As it stands, rape and other felony sex-crimes in California must come to trial within 10 years… except under a host of extenuating circumstances. If new DNA evidence is discovered at any point in time, a victim has a new three-year window to bring charges. If a victim was under 18 at the time the crime was committed, they have until age 40 for the case to be prosecuted. For aggravated rape cases—that's rape that involves a gun, multiple attackers, or serious injury to the victim—a prosecutor can bring charges in perpetuity.
Sure, the current scheme stops short of giving all sex-crime victims an unlimited time to come forward, but that's one criminal justice reform we could do without—for practical, victim-centered, and civil-liberties-minded reasons.
Advocates for the change point out that for murder and embezzlement, there is no statute of limitations in California. But most states do have limits on embezzlement; California is, it seems, the sole outlier. Meanwhile, murder—which is generally excluded from statutes of limitations—is the most permanent and severe sort of violence you can commit against someone, which makes treating it differently than other crimes ethically understandable. But there's also a practical point: murder victims can't report the crime committed against them, and hence have no control over when it is discovered. Sexual assault isn't, generally, a crime that may only eventually reveal itself. In most circumstances, an adult victim will know immediately if they are, in fact, a victim of rape.
Perhaps there is still room for reform—new aggravating circumstances that should negate or lengthen rape statutes of limitations (for instance, the discovery of new video evidence of an assault could, like DNA, trigger a new window for prosecution). But lawmakers and activists aren't pushing for mere reforms, only doing away entirely with statutes of limitations for felony sex crimes.

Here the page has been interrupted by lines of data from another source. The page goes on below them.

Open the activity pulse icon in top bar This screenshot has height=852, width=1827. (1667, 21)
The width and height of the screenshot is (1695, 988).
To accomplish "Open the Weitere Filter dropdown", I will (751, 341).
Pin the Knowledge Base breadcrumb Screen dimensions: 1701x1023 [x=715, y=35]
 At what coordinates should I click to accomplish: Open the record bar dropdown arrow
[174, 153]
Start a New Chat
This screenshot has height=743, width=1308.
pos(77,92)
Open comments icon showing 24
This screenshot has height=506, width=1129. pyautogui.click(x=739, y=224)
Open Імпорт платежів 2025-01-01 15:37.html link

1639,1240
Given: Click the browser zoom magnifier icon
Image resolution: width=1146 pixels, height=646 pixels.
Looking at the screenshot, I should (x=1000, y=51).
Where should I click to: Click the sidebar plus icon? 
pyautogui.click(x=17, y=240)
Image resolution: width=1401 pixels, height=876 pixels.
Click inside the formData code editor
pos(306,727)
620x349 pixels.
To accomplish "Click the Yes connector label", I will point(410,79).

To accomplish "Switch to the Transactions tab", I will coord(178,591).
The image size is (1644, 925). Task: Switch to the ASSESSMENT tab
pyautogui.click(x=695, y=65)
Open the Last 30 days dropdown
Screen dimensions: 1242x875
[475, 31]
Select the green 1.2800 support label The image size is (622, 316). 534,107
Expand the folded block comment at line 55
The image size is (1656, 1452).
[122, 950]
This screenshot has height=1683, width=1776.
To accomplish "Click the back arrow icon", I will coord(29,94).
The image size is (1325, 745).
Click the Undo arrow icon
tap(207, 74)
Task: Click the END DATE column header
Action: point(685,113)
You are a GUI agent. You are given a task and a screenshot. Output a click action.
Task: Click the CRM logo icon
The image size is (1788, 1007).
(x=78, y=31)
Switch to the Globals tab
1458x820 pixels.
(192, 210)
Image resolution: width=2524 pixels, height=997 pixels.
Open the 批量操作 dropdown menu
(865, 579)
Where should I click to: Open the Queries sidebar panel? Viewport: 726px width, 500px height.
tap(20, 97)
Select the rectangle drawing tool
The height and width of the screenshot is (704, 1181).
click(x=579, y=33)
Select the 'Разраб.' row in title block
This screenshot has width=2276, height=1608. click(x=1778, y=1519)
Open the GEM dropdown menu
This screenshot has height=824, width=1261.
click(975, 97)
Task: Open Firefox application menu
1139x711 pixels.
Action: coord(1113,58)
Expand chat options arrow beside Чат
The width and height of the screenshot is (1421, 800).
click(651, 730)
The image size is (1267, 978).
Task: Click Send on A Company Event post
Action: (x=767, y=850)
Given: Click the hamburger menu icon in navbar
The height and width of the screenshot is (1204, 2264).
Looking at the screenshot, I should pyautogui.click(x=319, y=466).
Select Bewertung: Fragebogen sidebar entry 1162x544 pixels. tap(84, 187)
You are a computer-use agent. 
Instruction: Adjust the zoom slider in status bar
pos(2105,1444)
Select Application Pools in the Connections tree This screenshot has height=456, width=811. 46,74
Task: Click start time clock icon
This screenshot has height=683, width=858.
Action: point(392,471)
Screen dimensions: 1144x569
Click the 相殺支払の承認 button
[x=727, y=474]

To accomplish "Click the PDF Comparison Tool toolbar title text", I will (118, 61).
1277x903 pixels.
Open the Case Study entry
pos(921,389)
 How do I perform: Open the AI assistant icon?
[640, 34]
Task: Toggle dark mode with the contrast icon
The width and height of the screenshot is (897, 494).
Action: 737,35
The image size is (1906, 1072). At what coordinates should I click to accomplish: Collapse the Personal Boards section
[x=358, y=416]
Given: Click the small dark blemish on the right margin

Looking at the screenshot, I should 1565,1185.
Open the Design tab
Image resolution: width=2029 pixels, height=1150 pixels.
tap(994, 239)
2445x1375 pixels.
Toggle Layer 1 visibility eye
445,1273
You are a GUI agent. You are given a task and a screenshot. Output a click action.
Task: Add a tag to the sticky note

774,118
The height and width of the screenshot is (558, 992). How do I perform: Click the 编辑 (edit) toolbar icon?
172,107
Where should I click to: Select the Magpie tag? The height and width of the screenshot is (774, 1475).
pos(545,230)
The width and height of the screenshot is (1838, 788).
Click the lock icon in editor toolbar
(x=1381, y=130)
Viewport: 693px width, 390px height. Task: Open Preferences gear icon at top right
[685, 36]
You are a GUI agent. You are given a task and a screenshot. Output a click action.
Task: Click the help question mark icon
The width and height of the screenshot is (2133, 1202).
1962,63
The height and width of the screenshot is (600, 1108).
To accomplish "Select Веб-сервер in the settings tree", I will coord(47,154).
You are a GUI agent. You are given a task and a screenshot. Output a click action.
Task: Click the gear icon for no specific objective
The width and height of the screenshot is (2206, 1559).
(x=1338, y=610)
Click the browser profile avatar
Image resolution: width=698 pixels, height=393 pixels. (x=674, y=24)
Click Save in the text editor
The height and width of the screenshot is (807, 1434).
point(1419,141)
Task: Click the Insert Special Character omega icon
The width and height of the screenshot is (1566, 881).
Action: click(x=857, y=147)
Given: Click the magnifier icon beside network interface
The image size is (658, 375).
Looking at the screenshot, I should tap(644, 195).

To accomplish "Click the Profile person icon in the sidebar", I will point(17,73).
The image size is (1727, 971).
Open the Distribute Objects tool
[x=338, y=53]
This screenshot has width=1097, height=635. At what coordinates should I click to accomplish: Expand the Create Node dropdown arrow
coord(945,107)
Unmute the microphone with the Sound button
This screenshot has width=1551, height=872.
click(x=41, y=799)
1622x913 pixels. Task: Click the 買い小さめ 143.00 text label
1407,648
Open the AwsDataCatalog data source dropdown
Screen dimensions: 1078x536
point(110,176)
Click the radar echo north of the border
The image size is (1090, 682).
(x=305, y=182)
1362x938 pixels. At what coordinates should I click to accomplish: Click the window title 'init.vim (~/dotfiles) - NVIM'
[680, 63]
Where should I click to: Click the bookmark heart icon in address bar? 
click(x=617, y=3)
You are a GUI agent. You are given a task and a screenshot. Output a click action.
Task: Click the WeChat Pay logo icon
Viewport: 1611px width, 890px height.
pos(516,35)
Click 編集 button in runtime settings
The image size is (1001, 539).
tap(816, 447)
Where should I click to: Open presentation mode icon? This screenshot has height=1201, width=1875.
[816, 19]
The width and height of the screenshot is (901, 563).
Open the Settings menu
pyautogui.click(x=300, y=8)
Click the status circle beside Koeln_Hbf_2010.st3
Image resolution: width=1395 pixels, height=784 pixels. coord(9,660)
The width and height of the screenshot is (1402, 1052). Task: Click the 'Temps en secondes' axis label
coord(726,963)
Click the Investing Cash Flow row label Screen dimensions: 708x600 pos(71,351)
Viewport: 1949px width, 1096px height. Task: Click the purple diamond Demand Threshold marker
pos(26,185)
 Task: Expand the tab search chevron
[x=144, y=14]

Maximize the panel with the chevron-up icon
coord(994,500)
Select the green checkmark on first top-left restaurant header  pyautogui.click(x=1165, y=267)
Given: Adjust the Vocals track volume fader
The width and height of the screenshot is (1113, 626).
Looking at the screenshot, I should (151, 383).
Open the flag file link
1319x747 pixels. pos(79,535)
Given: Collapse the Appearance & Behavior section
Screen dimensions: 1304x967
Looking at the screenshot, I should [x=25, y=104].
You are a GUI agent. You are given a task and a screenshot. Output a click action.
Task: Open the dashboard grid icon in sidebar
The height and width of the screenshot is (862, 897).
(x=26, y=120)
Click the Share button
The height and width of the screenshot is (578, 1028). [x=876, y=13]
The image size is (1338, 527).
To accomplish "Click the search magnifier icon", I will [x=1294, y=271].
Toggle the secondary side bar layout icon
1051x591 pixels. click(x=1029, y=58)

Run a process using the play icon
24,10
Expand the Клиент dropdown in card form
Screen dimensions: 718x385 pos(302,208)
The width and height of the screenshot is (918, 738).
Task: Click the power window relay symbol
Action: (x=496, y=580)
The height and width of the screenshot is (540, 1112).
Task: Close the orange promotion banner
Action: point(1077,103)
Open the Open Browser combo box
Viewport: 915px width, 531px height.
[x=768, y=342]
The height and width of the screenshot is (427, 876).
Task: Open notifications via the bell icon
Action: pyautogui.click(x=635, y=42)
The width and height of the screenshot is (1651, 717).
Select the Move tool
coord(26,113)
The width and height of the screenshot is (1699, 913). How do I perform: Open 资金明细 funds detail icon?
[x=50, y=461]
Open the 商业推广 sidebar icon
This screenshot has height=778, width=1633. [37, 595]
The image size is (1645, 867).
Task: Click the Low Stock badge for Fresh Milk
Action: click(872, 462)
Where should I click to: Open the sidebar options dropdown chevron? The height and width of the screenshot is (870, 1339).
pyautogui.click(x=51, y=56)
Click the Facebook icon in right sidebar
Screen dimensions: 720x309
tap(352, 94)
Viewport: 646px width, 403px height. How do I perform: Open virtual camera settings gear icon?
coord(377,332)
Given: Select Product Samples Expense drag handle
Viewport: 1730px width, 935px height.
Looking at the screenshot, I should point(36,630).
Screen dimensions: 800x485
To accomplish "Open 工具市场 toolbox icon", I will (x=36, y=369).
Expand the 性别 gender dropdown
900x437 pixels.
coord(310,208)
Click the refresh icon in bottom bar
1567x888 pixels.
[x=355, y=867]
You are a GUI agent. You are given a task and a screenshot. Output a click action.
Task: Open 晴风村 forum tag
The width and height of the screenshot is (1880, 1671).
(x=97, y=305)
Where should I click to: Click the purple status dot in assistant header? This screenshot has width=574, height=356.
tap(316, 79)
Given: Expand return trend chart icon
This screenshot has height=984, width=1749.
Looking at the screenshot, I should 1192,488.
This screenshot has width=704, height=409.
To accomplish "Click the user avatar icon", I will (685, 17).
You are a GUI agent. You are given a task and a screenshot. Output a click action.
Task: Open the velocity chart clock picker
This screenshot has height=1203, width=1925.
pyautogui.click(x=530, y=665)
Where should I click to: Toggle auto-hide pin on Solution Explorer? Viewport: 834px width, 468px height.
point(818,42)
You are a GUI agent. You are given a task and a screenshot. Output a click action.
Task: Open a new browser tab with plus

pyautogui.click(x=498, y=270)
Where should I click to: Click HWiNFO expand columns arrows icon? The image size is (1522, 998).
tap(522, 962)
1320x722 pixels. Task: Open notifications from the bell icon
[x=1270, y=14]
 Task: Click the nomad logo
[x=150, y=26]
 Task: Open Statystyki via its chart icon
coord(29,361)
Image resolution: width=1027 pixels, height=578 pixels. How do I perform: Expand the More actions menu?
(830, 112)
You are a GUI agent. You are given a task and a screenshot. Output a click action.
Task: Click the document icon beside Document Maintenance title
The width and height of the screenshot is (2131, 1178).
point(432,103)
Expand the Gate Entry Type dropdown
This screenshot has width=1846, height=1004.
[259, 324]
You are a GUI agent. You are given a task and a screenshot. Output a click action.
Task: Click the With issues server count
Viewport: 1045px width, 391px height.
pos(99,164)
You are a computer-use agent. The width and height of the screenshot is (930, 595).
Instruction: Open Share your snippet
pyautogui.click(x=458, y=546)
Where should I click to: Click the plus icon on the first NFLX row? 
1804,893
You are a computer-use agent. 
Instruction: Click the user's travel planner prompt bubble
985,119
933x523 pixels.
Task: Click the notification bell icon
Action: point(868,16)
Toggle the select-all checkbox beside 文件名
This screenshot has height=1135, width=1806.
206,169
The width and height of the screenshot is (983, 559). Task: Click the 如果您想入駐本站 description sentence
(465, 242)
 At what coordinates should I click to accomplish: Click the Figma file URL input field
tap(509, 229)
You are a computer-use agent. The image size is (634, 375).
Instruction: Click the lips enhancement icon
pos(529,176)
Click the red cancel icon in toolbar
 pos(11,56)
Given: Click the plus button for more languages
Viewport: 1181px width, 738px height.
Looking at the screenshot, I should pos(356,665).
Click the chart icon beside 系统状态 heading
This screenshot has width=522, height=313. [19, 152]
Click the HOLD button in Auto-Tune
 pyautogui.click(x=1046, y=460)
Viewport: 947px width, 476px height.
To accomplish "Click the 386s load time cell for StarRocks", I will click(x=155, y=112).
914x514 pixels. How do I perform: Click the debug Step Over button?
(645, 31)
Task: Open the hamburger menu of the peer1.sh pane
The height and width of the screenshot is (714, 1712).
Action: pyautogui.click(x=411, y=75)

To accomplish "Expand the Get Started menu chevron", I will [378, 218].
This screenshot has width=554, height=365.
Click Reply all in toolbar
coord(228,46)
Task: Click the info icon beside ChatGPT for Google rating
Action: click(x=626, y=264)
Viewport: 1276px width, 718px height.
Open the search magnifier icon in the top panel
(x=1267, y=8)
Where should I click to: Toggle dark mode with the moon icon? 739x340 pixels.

Statutes of limitations aren't some tool of the patriarchy, though, but a well-intended and well-established legal concept, rooted in widespread ideas about fairness and forgiveness. Punishing someone decades down the road from when they committed a crime goes against our constitutional expectation of due process and violates the idea that criminal sanctions should serve a restorative and rehabilitative function, rather than be purely punitive. Many moral or social-justice codes would suggest someone who commits a crime, repents/reforms, and lives a non-violent and non-criminal life for decades should be forgiven, not put on trial.
But one needn't buy into the whole forgiveness thing to understand why such limits are valuable, only oppose mass incarceration. Questions of fairness aside, we need statutes of limitations on criminal prosecutions because the U.S. justice system couldn't handle the strain otherwise.
And when it comes to rape, removing the statute of limitations will ultimately exacerbate problems with prosecution. The best thing a victim can do in terms of preserving physical evidence—and fulfilling social expectations of victimhood, an unfortunate but real concern when it comes to jury trials—is report the attack as soon as possible. Physical evidence and memories of events both degrade quickly, and waiting—especially more than a decade—to bring a rape claim severely diminishes the chances of conviction. (There are some who will accuse me of "victim-blaming" for this, but there is no blame here, just a belief that there's room to both raise awareness about the varied ways people respond to sexual assault and empower victims to act in ways that will best help them see justice.) If removing rape statutes of limitations makes folks feel there's no rush to report crimes against them, we do future victims a a grave disservice.
I'm sympathetic to the older women speaking out in media now about how stigmatized reporting a rape once was, and how they finally found the courage to come forward after decades—only to find it was legally too late. But we've made much progress on this front in the past few decades, and while American attitudes and policies here can still be bad, more people than ever are reporting rape and speaking up about sexual assault. This is what we need to continue bolstering, not policies that are feel-good and politically-correct at the expense of ensuring rapists actually get caught and convicted.